İslam İnkılabı Rehberi, bu bağlamda en fazla umudun İslam dünyasının elitleri ile aydın görüşlü gençlerinde ve kamuoyunu yönlendirmedeki rollerinde yattığını vurgulayarak, şunları kaydetti: Etkili bir varlık olmanın mümkün olduğunu gösteren bir örnek, İran İslam Cumhuriyeti’dir. İmam Humeyni'nin (r.a) rehberliğindeki bu küçük fidan, o zamanın iki süper gücünün karşısında durmuştu ve o fidan artık köklü bir ağaca dönüşmüştür ki, onu yerinden sökmeyi düşünmek bile kimsenin haddine değildir.

İnkılap Lideri şunları anımsattı: Biz direndik ve ilerledik. Elbette direnmenin de her iş gibi kendi zorlukları vardır. Tabi, teslim onlanlar da zorluklarla karşılaşır şu farkla ki, direnmek ilermenin ve teslim olmak ise gerilemenin nedenidir.

İmam Hamanei, mezhebi ihtilafların çatışmaya dönüşmesini engellemenin İslami vahdetin gerçekleşmesinin bir gereği olduğunun altını çizerek, “İslam’ın kendisine karşı olan Amerikan ve İngiliz politikacılar kendi mahfillerinde Şii-Sünni bahsine girdiklerini ve bunun oldukça tehlikeli olduğunu” hatırlattı.

Daha önce yaptığı “İngiliz Şiisi” ve “Amerikan Sünnisi” tanımlamalarını ve bazı kimselerin bu ifadeleri tahrif etmeye dönük çabasını anımsatan İnkılap Lideri, “İngiliz Şiisi veya Amerikan Sünnisi demek, hangi komunda, mevkide ve ülkede olursa olsun, DAİŞ gibi kavga, tefrika çıkararak ve tekfir ederek düşmana hizmet eden kimse demek olduğunu” belirtti.
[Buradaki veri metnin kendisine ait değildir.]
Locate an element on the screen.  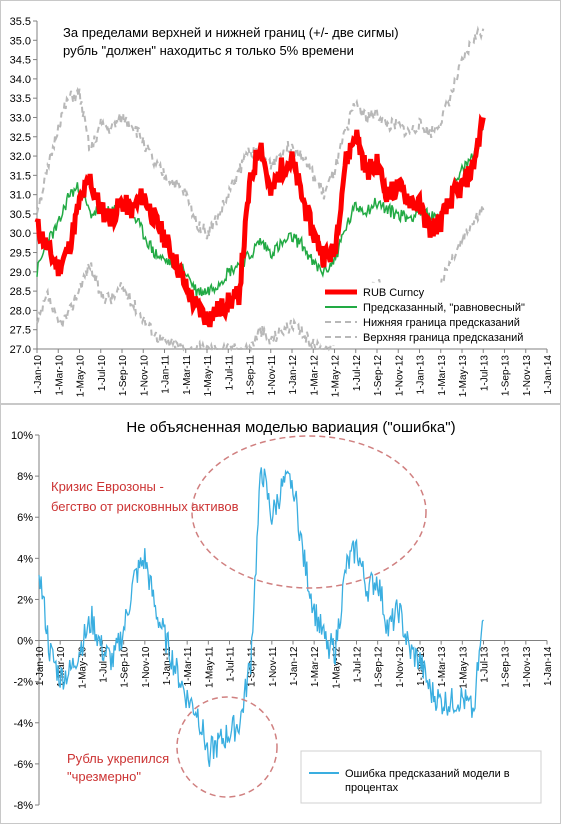
bottom-xtick-label: 1-Jul-13 is located at coordinates (486, 664).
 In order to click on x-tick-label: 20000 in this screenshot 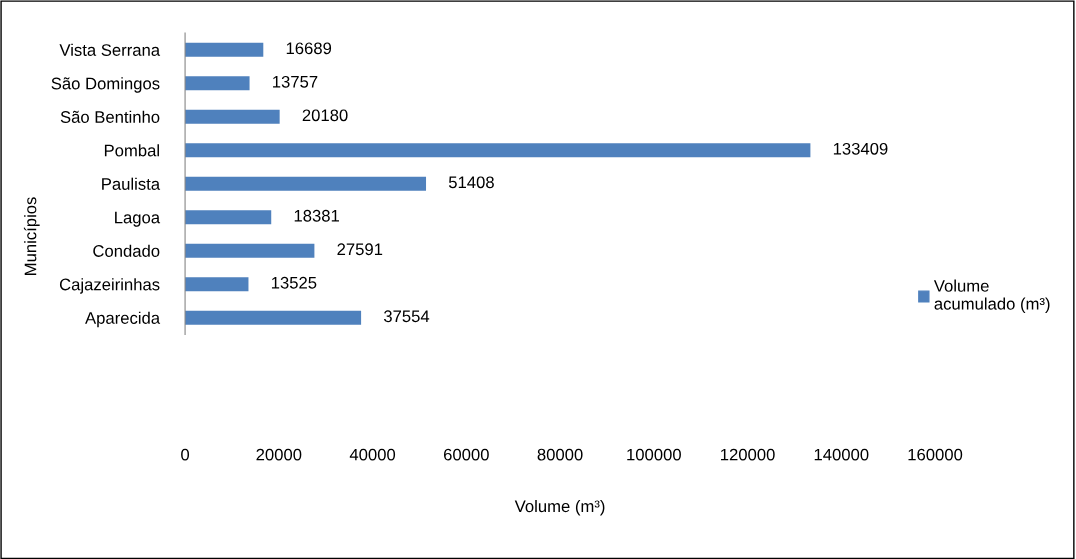, I will do `click(279, 454)`.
İslam İnkılabı Lideri, DAİŞ'in Irak ve Suriye'de işlediği cinayetler ve özellikle Afganistan'da öğrencilerin katliamından duyduğu üzüntüyü dile getirerek, şunları kaydetti: Hem Şia’da hem Ehli Sünnet’te her iki tarafta da Şiilik ile, Sünnilik ile bir alakası olmayan aşırılık yanlısı kimseler bulunuyor ve bu aşırılar mezheplerin aslını itham etmeye zemin oluşturmamalıdır ve bir mezhep adına diğer tarafın duygularını galayane getiren kimselere karşı ciddi bir önlem alınmalıdır. 

Filistin'de ve İslam dünyasının diğer bölgelerinde artan sıkıntıları, baskıları ve cinayetleri İslam ümmetindeki teşettütün ve dağınıklığın bir sonucu olduğunu diyen İnkılap Lideri, Müslümanların birçok ortak yönüne işaretle, “İran İslam Cumhuriyeti bugüne kadar İslam birliğinin pratikte gerçekleşmesi için elinden gelen herşeyi yaptı. Filistin'deki Sünni kardeşlere çok yönlü desteği bunun açık bir örneğidir ve bu destek bundan sonra da tüm gücüyle devam edecektir” dedi.

İslam İnkılabı Lideri, İslam dünyasında oluşan direniş cephesinin İslam Cumhuriyeti tarafından desteklendiğini vurgulayarak, “Allah'ın lütfuna ve inayetine inanıyoruz ve büyük İslam birliği hayalinin pratikte gerçekleşmesini umuyoruz” diye kaydetti.